## SUPPLIED RECORDS

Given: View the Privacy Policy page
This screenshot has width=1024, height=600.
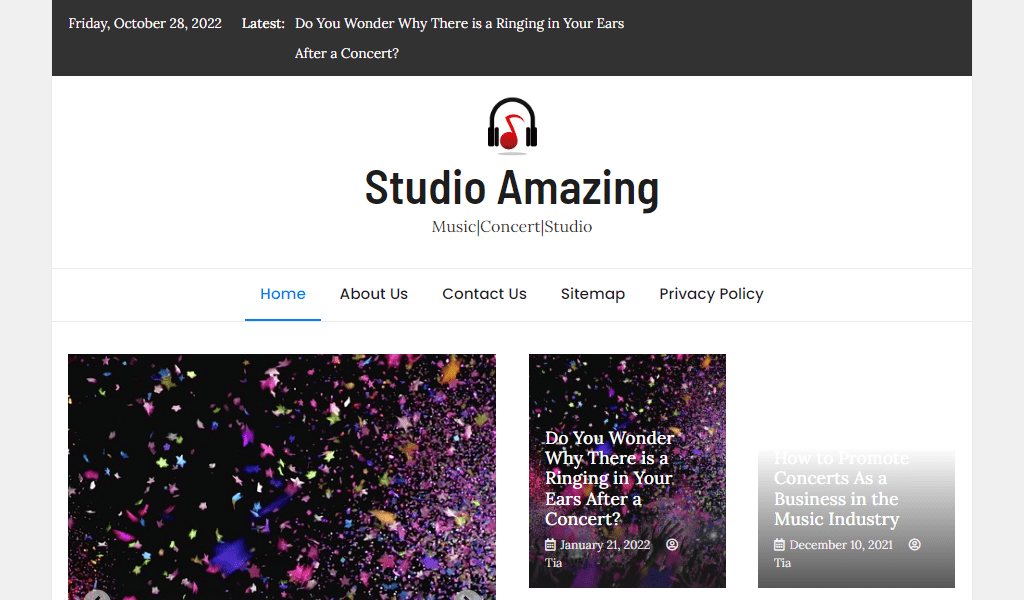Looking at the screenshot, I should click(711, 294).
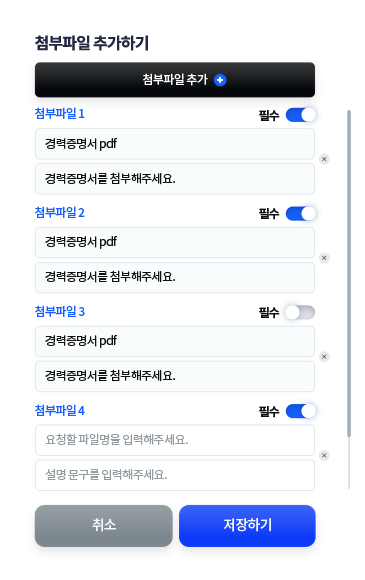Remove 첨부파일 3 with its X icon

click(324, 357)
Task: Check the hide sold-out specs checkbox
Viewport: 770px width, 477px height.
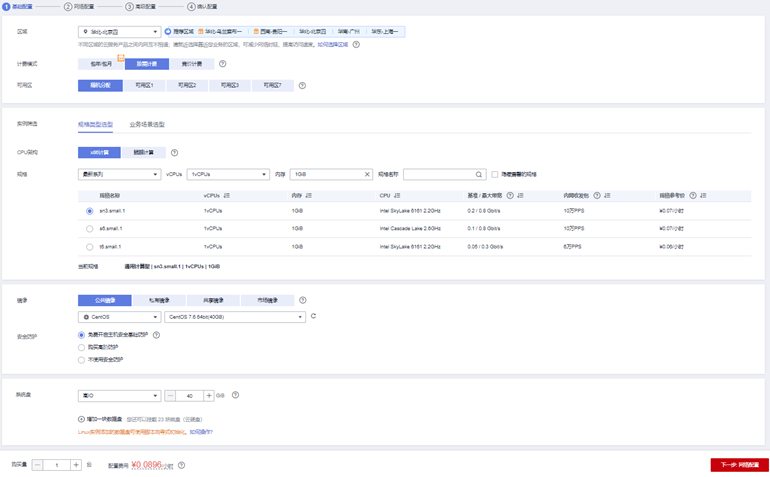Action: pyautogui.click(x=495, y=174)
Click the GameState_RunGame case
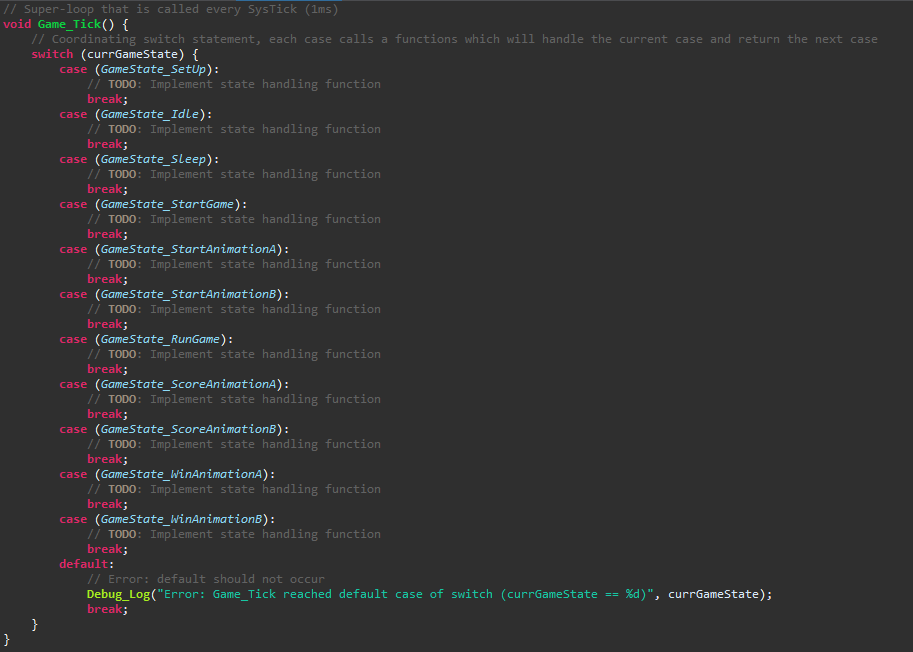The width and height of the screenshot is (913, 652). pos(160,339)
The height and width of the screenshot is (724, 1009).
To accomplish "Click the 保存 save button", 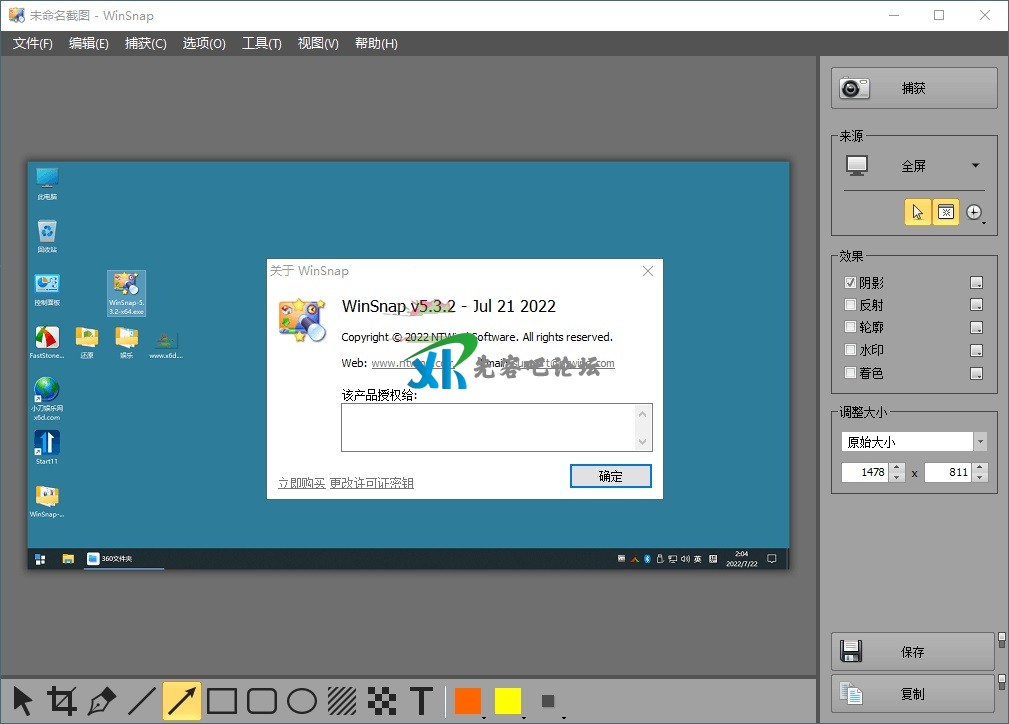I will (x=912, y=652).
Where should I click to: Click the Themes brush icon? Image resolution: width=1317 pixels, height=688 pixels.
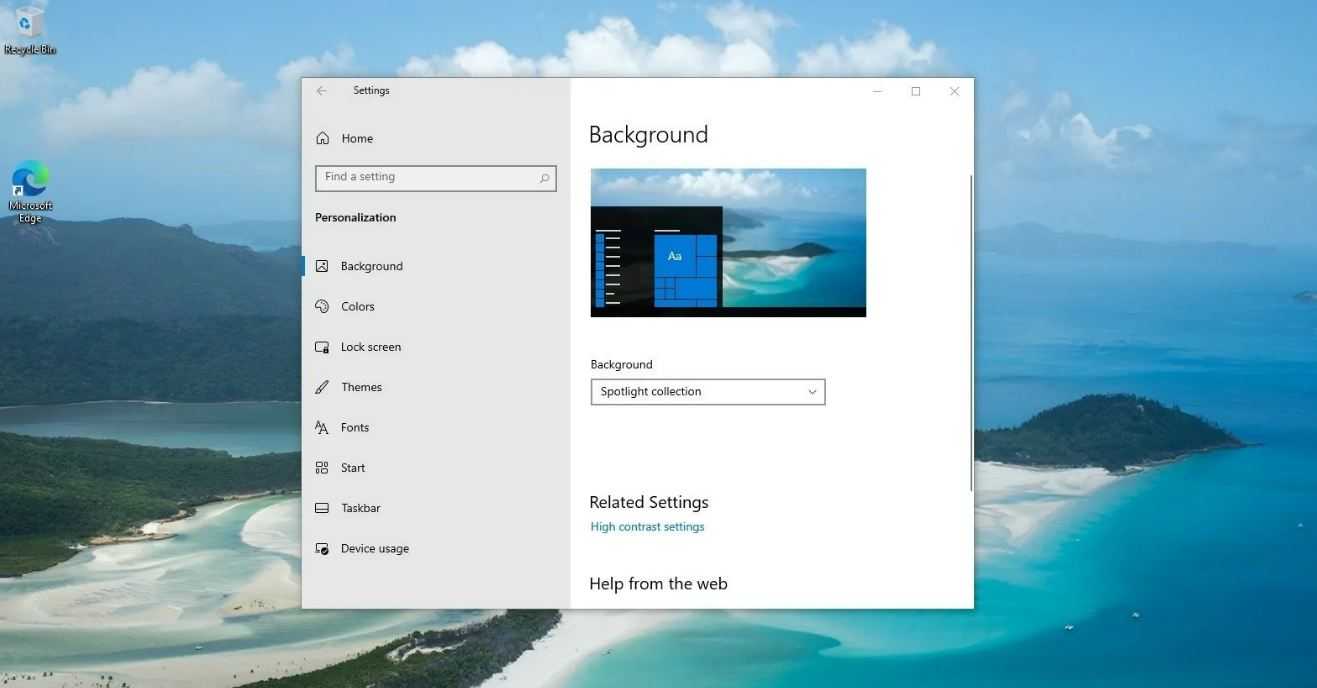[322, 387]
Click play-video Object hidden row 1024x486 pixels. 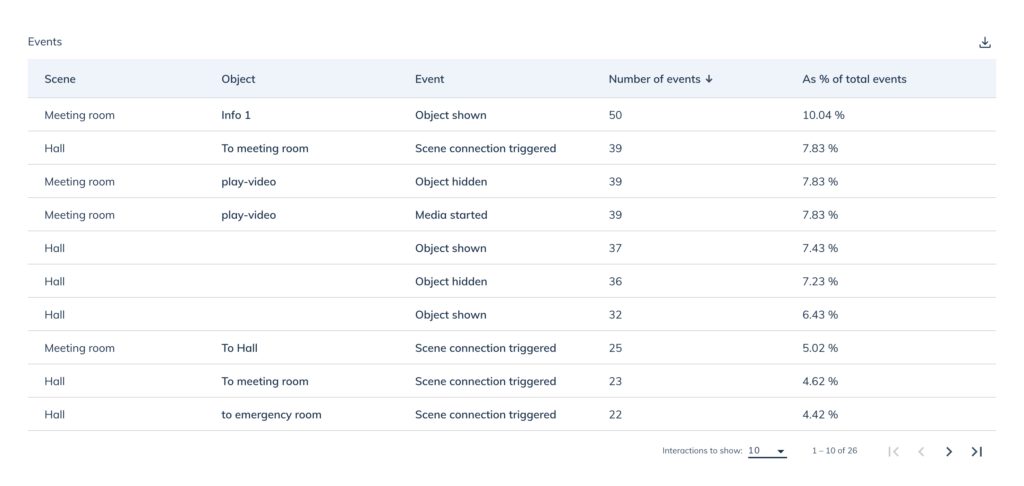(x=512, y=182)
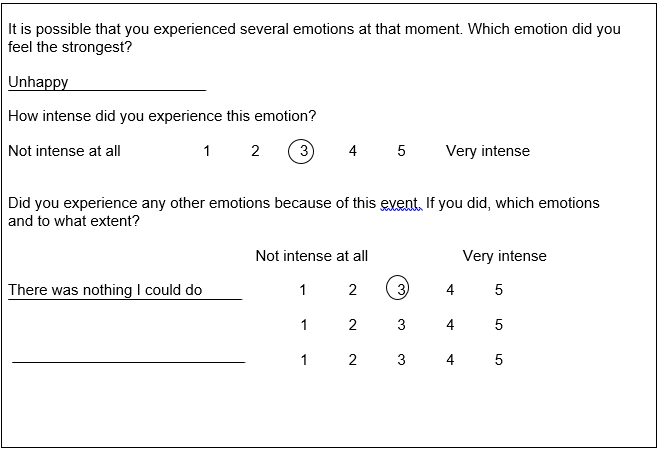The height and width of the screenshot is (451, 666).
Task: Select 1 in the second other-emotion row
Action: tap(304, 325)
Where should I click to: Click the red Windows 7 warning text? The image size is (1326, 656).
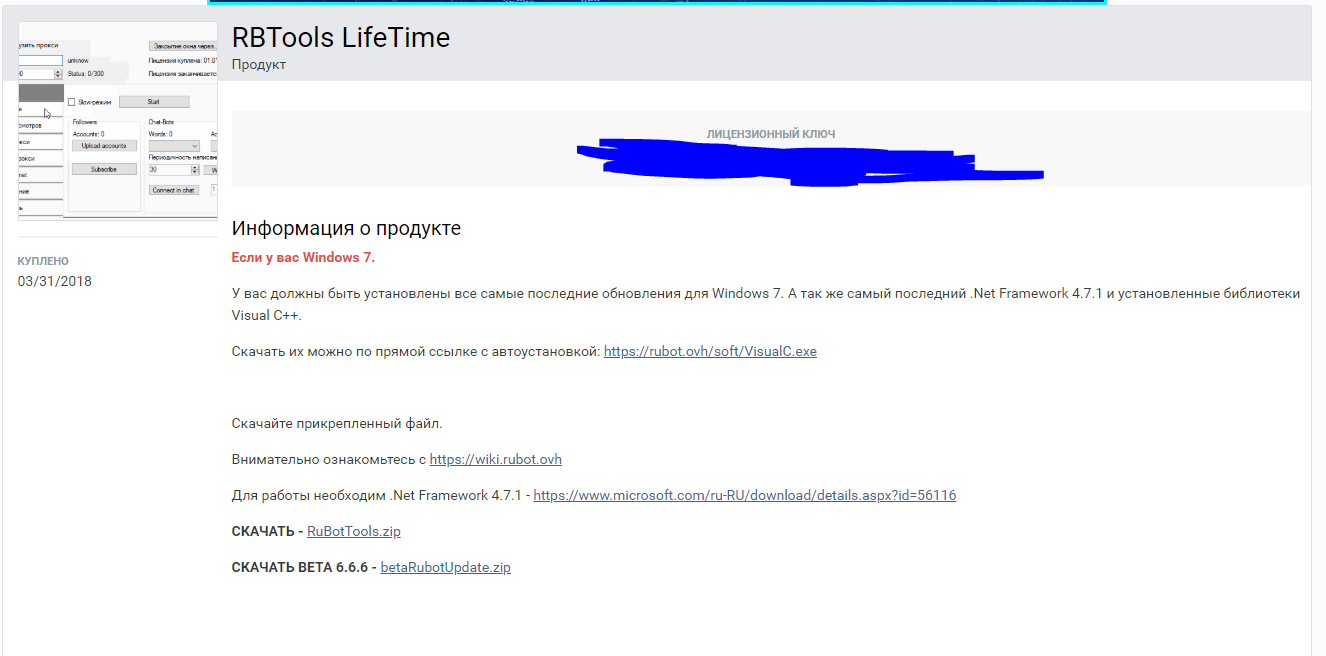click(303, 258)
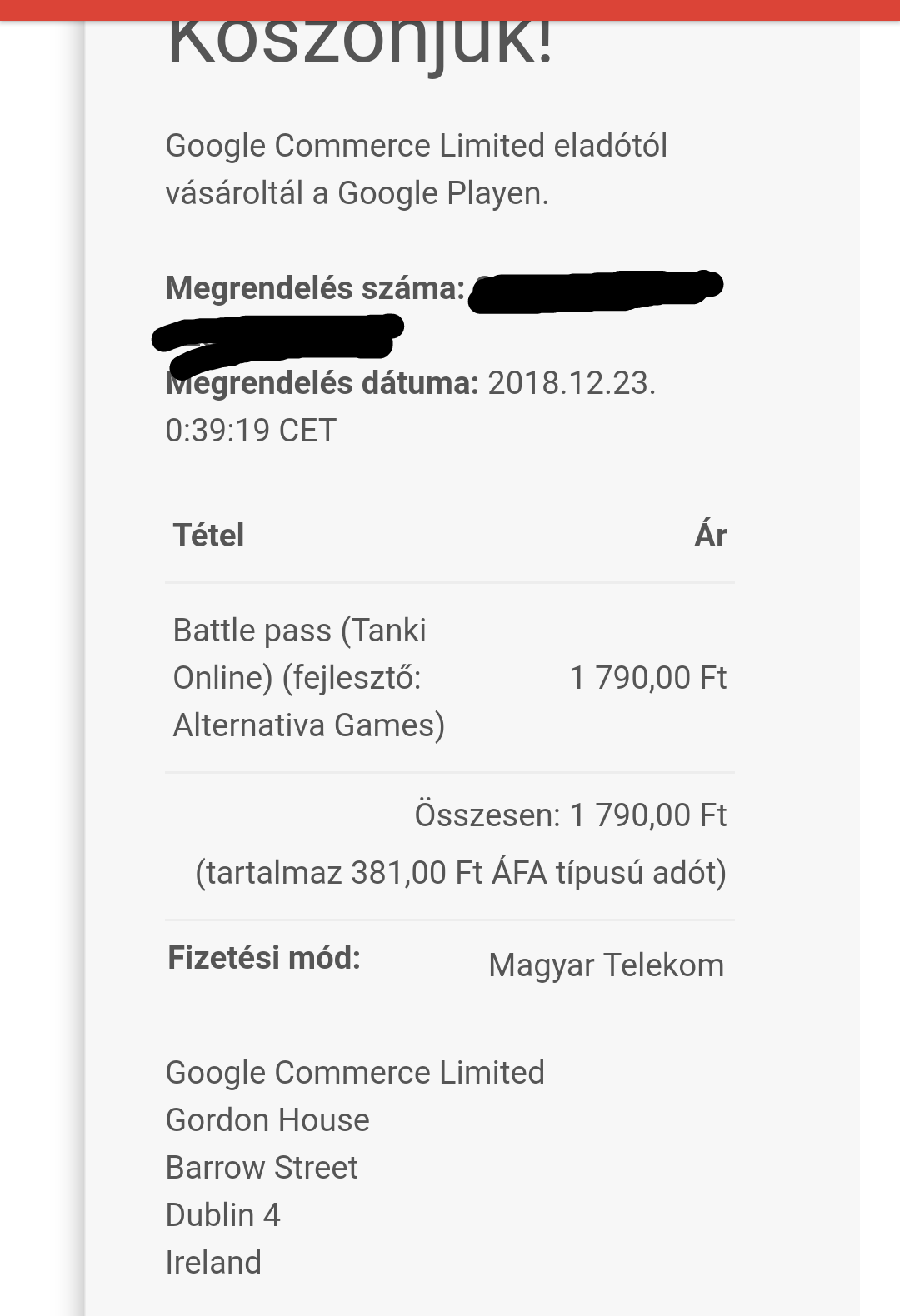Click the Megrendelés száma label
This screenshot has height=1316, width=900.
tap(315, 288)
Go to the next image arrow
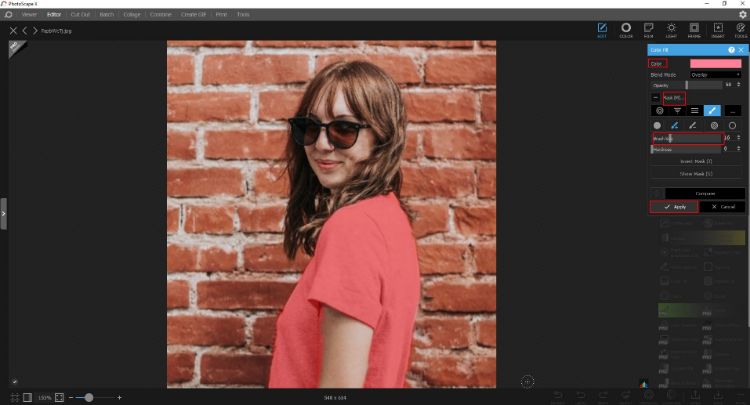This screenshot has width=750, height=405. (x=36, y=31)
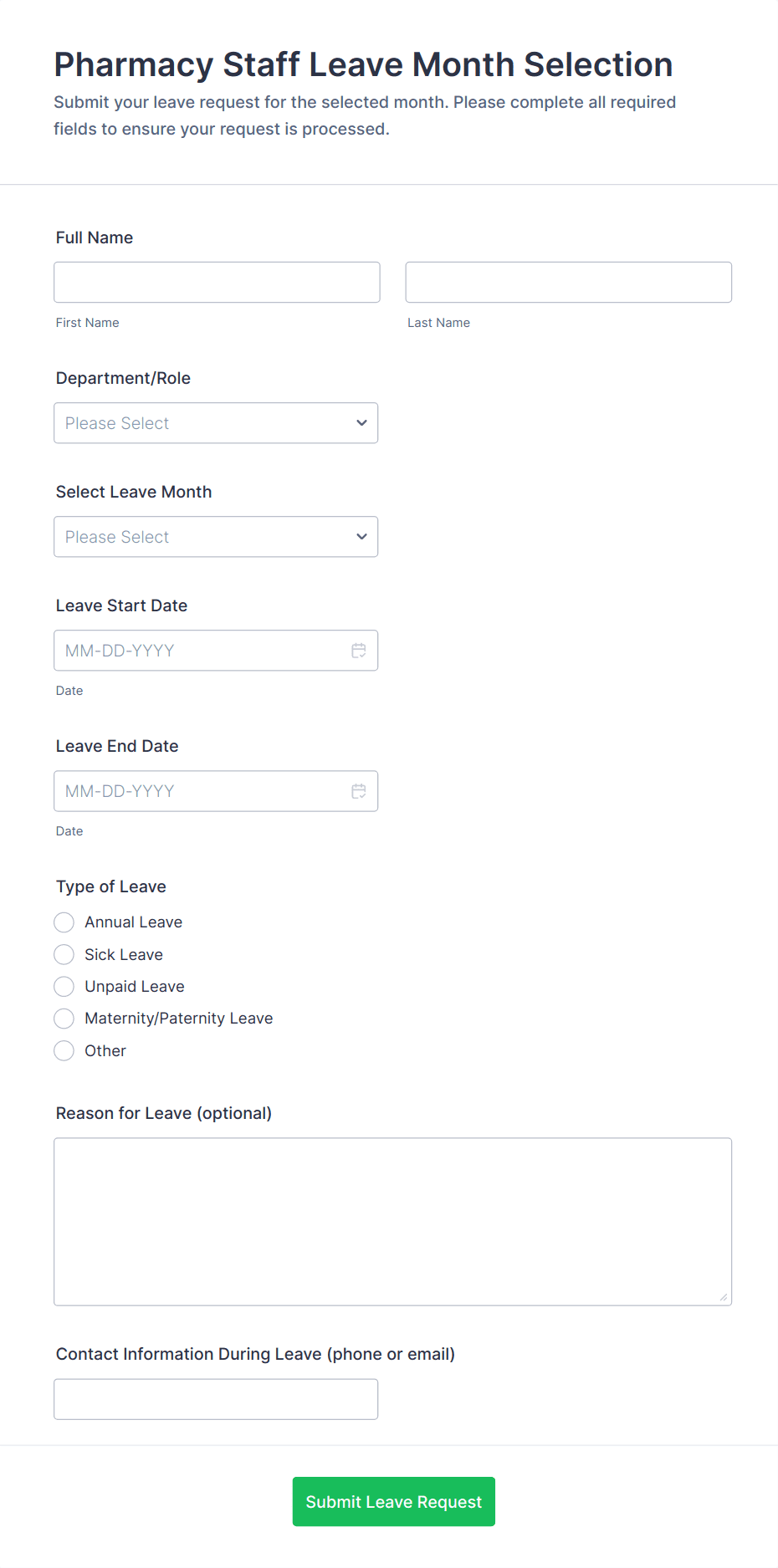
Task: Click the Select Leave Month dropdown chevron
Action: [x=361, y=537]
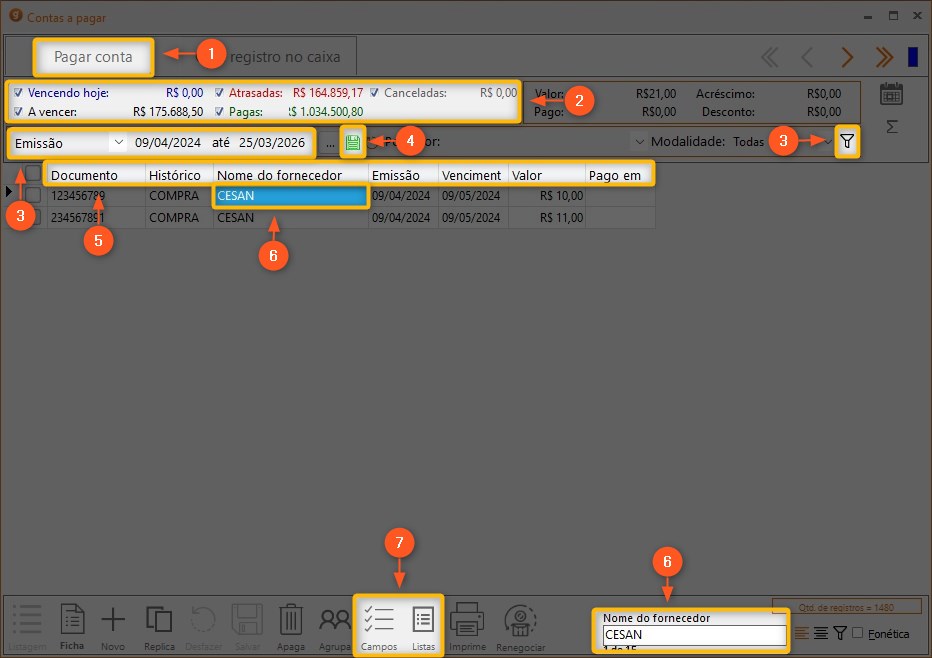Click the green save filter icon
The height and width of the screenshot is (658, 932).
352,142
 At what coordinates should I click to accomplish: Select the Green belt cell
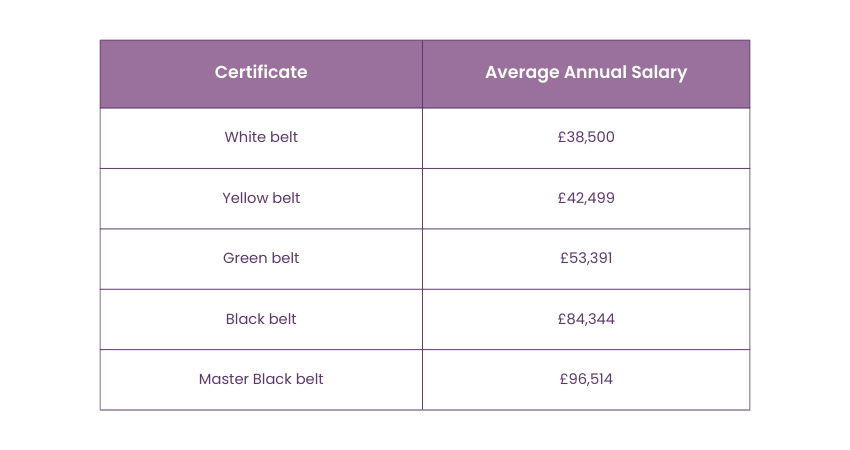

## REQUIRED TASK
Rewrite the listing from its beginning through the line containing "The width and", changing "checkbox" to "tick box" and keeping everything else the same. Leave the pictures out.

## TASK OUTPUT
Given: View the Privacy Policy page
This screenshot has width=1024, height=600.
Looking at the screenshot, I should click(711, 294).
Remove 첨부파일 3 with its X icon

click(324, 357)
Task: Check the hide sold-out specs tick box
Viewport: 770px width, 477px height.
Action: pyautogui.click(x=495, y=174)
Click the GameState_RunGame case
The width and height of the screenshot is (913, 652). pos(160,339)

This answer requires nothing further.